Hi,
I am doing RNA-seq analysis of cells treated with (condition) and without (control) a drug. I have two technical replicates. I am running salmon and then tximport and limma. After comparing the condition versus control I see a strong effect (~4000 genes are DE: padj < 0.05 & |logFC| > 1). However, at the individual level, I observe that a lot of strongly expressed or downregulated genes are in fact pseudogenes or uncharacterized proteins.
I did GSEA with Hallmark pathways from MSigDB and found strong enrichment for Protein secretion, Mitotic spindle, G2M checkpoint pathways, but I am not sure if these results are trustworthy. I tried to look into literature but didn't find much.
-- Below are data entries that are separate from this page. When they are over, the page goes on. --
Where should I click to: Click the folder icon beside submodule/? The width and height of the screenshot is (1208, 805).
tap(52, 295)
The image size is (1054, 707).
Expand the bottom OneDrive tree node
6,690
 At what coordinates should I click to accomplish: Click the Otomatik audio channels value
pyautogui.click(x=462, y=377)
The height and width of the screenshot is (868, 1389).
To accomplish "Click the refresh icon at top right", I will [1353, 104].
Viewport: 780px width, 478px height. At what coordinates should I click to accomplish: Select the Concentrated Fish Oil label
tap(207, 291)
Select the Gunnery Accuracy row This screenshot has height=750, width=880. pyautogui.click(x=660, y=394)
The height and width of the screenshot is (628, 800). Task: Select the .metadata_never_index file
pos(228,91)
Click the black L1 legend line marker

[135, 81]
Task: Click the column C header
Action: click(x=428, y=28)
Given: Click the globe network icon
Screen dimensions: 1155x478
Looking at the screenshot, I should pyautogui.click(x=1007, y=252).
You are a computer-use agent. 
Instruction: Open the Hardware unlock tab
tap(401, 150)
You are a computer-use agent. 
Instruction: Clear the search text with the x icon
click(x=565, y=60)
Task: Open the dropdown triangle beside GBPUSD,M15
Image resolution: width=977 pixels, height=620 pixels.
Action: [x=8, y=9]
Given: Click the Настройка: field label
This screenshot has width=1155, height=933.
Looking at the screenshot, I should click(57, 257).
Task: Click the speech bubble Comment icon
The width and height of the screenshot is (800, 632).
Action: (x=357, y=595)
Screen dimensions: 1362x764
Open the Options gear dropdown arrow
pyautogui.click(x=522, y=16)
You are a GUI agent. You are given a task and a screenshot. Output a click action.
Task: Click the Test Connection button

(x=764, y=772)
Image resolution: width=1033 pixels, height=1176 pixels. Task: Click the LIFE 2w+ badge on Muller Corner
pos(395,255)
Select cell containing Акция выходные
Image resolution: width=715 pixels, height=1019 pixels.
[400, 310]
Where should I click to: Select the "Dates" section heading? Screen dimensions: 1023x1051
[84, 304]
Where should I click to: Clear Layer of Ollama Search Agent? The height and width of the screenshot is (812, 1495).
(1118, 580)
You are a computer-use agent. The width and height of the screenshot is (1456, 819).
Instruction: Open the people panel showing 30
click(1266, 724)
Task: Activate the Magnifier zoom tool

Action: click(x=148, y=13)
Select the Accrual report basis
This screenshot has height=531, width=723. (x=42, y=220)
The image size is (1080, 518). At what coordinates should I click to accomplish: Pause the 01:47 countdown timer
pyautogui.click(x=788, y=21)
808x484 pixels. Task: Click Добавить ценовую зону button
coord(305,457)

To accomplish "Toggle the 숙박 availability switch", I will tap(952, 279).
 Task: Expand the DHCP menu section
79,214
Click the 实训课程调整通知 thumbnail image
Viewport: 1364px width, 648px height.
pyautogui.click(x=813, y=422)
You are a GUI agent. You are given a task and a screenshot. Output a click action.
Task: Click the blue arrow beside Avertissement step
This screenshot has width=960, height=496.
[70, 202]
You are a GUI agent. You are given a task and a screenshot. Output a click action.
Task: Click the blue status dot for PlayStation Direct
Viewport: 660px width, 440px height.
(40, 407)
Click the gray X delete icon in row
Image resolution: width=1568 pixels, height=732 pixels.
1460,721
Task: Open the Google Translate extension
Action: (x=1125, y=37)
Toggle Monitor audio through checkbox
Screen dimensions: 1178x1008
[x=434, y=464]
So what does this overexpression of pseudogenes mean? Is it a technical artifact or could mean something biologically relevant? Any help/advice is highly appreciated!
Best regards,
Gherman
you might also want to filter for absolute expression. fold-change is not well defined when one sample or the other has nearly zero expression. I've seen this effect and while it could be real, we chalked it up to technical artifact: sample processing in the wetlab caused one sample type to lose long noncoding rnas, and the other to retain them. Since we wanted to see only 'real' genes, it was decided to ignore these results. An easy way is to filter off anything less than the 5th percentile gene expression in all samples, so you're only looking at 'seriously expressed' genes. Again, they could be a real biological effect i'm telling you to filter off. Your call what to do with too many results!
Have you looked at the genomic location of the pseudogenes affected ? I think that many of them are located in the pericentromeric/subtelomeric regions and are subject to heterochromatin silencing. If the drug you used affects the chromatin structure, your results could make biological sense.